4

I have some random HTML and I used BeautifulSoup to parse it, but in most of the cases (>70%) it chokes. I tried using Beautiful soup 3.0.8 and 3.2.0 (there were some problems with 3.1.0 upwards), but the results are almost same.

I can recall several HTML parser options available in Python from the top of my head:

  • BeautifulSoup
  • lxml
  • pyquery

I intend to test all of these, but I wanted to know which one in your tests come as most forgiving and can even try to parse bad HTML.

Paul D. Waite
  • 89,393
  • 53
  • 186
  • 261
Vaibhav Mishra
  • 9,447
  • 11
  • 41
  • 56
  • 3
    Since this isn't really an answer I'm not posting it as such, but what you're describing is precisely the reason Beautiful Soup was developed: to parse bad HTML. If you have a document that's so horribly malformed even Beautiful Soup can't parse it, you may be out of luck. Other parsers that I've heard of (including lxml) are far more strict. – David Z Jul 29 '11 at 08:26
  • See also http://stackoverflow.com/questions/1922032/parsing-html-in-python-lxml-or-beautifulsoup-which-of-these-is-better-for-what – Paul D. Waite Jul 29 '11 at 08:28
  • 2
    In order to keep this objective, it would be useful to post the minimal snippet for which each parser barfs. – smci Jul 29 '11 at 08:39
  • I haven't tried any other parser, but only beautifulsoup, and it did work 30% of the time in my case, which given by amount of malformed html around is still impressive. – Vaibhav Mishra Jul 29 '11 at 11:05
  • 1
    @Paul, I already looked at that, that's why I mentioned that I used both 3.0.8 and 3.2.0, I will try 4.0 branch to look at other improvements and post my results here – Vaibhav Mishra Jul 29 '11 at 11:55
  • @Vaibhav: sure, I suspected as much, just thought I’d link to it. I had heard it was abandoned, glad someone’s working on a 4.0. – Paul D. Waite Jul 29 '11 at 15:00
  • pyquery is just a wrapper around lxml – cerberos Jul 30 '11 at 07:36

4 Answers4

3

They all are. I have yet to come across any html page found in the wild that lxml.html couldn't parse. If lxml barfs on the pages you're trying to parse you can always preprocess them using some regexps to keep lxml happy.

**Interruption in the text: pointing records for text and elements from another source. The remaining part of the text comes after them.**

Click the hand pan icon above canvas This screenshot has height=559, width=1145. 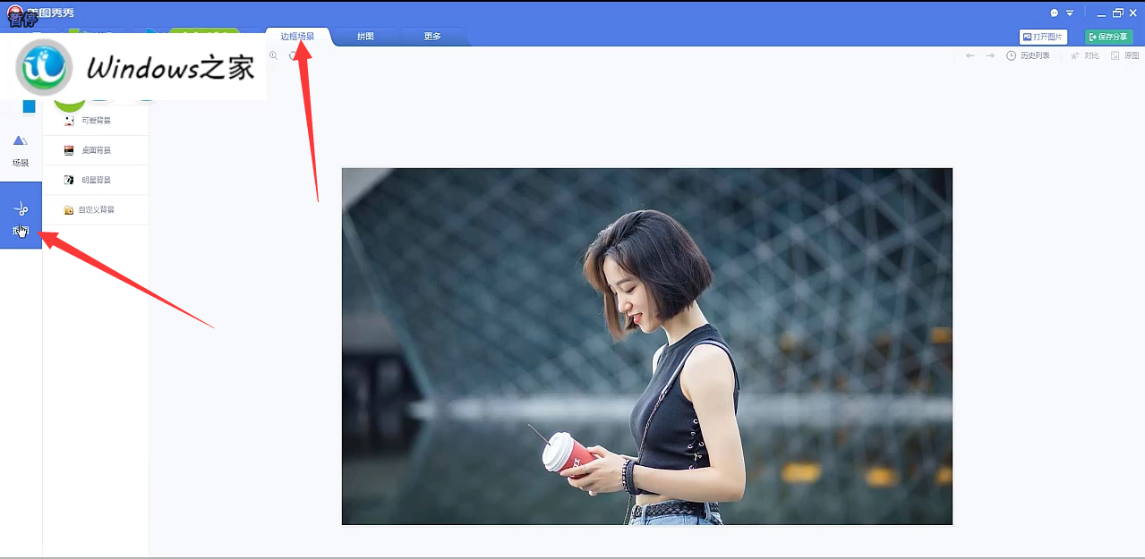[x=293, y=55]
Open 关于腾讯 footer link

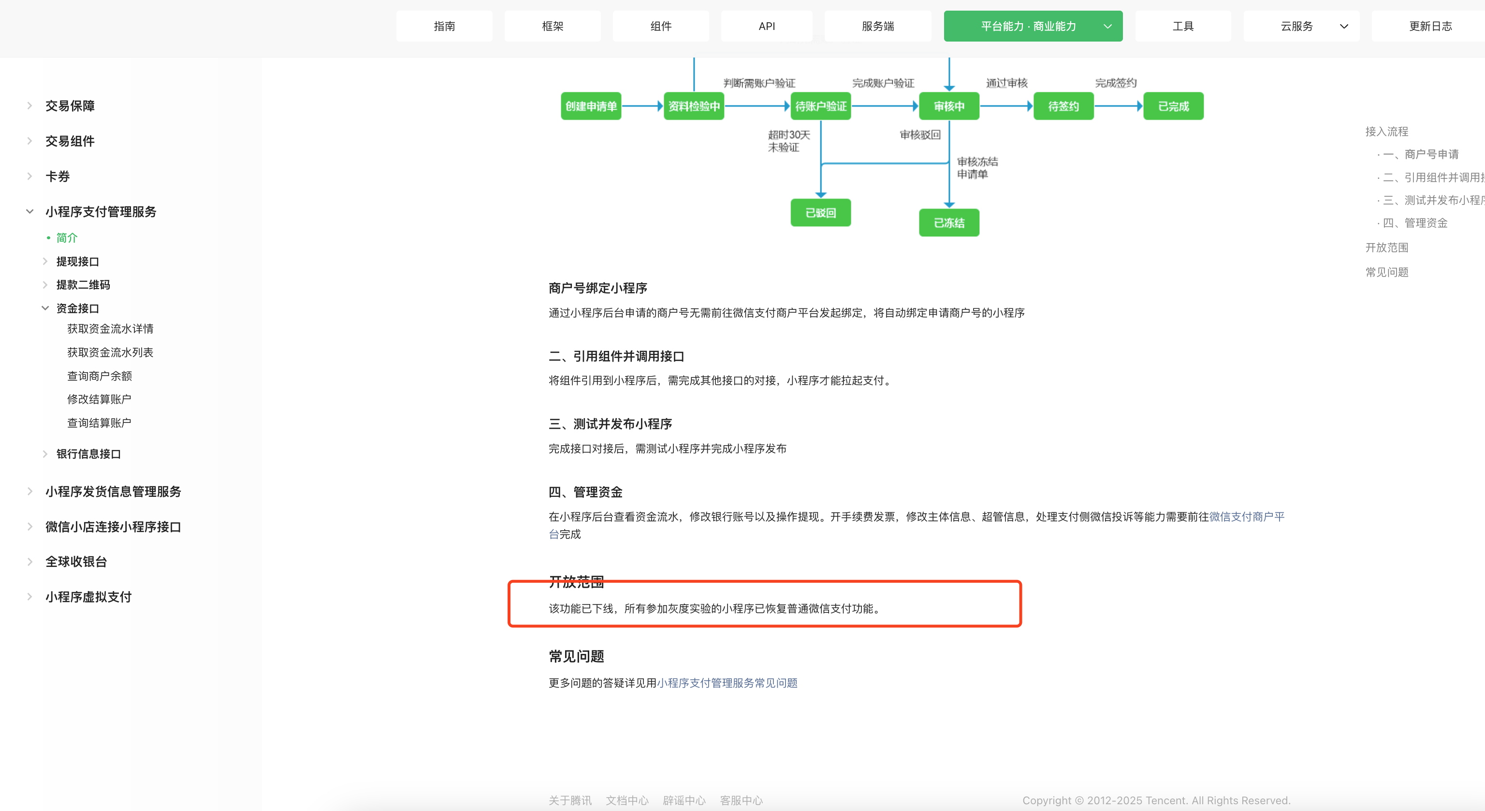coord(570,801)
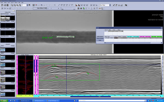Open the Image menu

pos(5,2)
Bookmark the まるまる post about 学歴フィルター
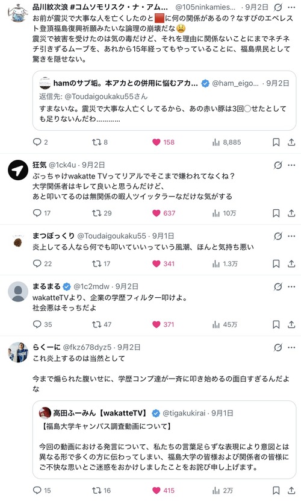Screen dimensions: 301x501 (x=276, y=324)
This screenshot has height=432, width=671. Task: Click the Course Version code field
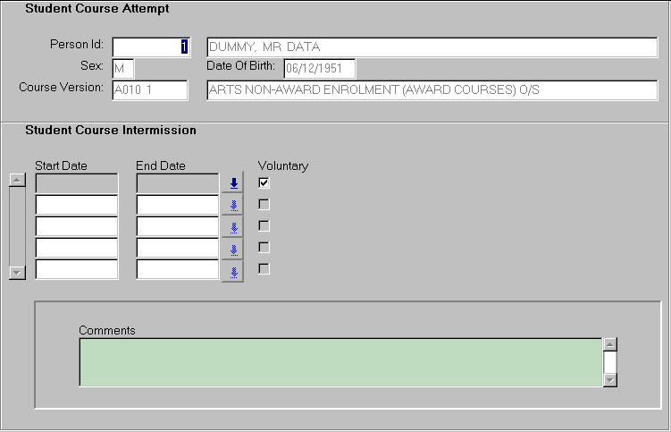coord(150,90)
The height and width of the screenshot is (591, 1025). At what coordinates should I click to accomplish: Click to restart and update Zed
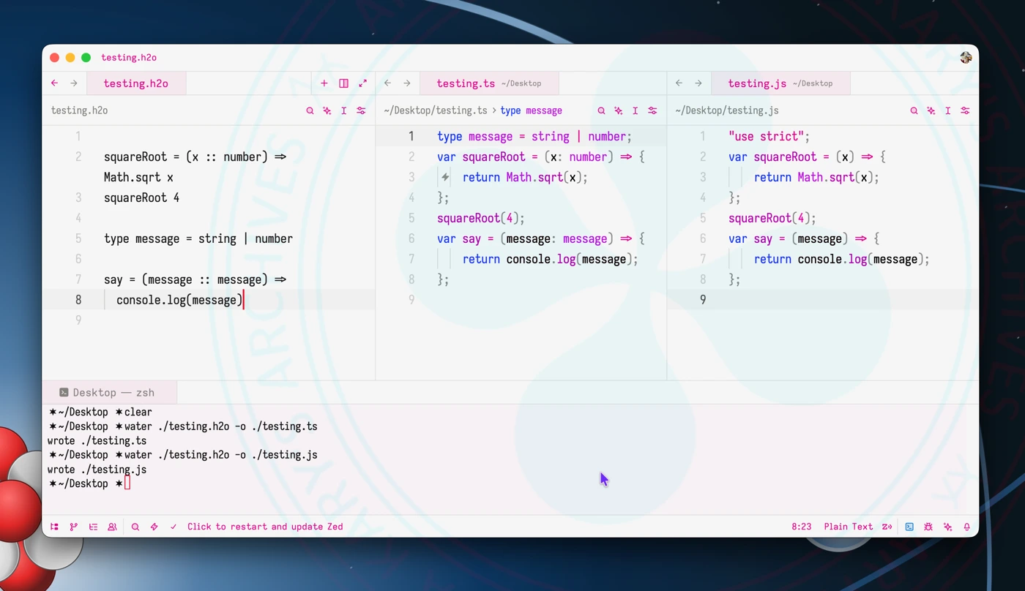265,527
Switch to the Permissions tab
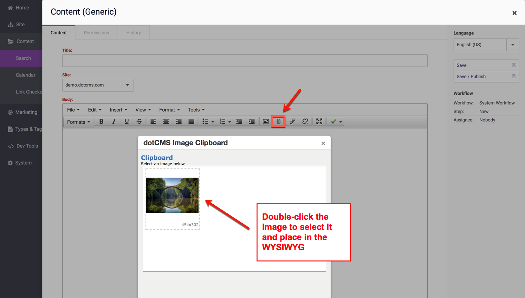 96,33
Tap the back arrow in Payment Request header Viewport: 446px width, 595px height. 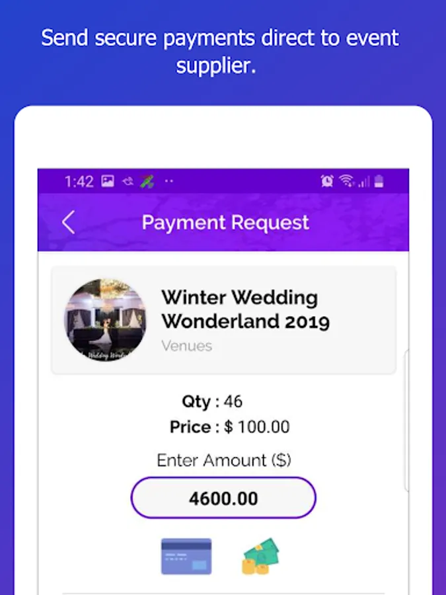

lxml itself is fairly strict, but lxml.html is a different parser and can deal with very broken html. For extremely brokeh html, lxml also ships with lxml.html.soupparser which interfaces with the BeautifulSoup library.

Some approaches to parsing broken html using lxml.html are described here: http://lxml.de/elementsoup.html

Björn Lindqvist
  • 16,492
  • 13
  • 70
  • 103
2

With pages that don't work with anything else (those that contain nested <form> elements come to mind) I've had success with MinimalSoup and ICantBelieveItsBeautifulSoup. Each can handle certain types of error that the other one can't so often you'll need to try both.

cerberos
  • 6,721
  • 3
  • 37
  • 43
2

I ended up using BeautifulSoup 4.0 with html5lib for parsing and is much more forgiving, with some modifications to my code it's now working considerabily well, thanks all for suggestions.

Vaibhav Mishra
  • 9,447
  • 11
  • 41
  • 56
1

If beautifulsoup doesn't fix your html problem, the next best solution would be regular expression. lxml, elementtree, minidom are very strict in parsing and actually they are doing right.

Other tips:

  1. I feed the html to lynx browser through command prompt, and take out the text version of the page/content and parse using regex.

  2. Converting to html to text or html to markdown strips all the html tags and you will remain with text. That is easy to parse.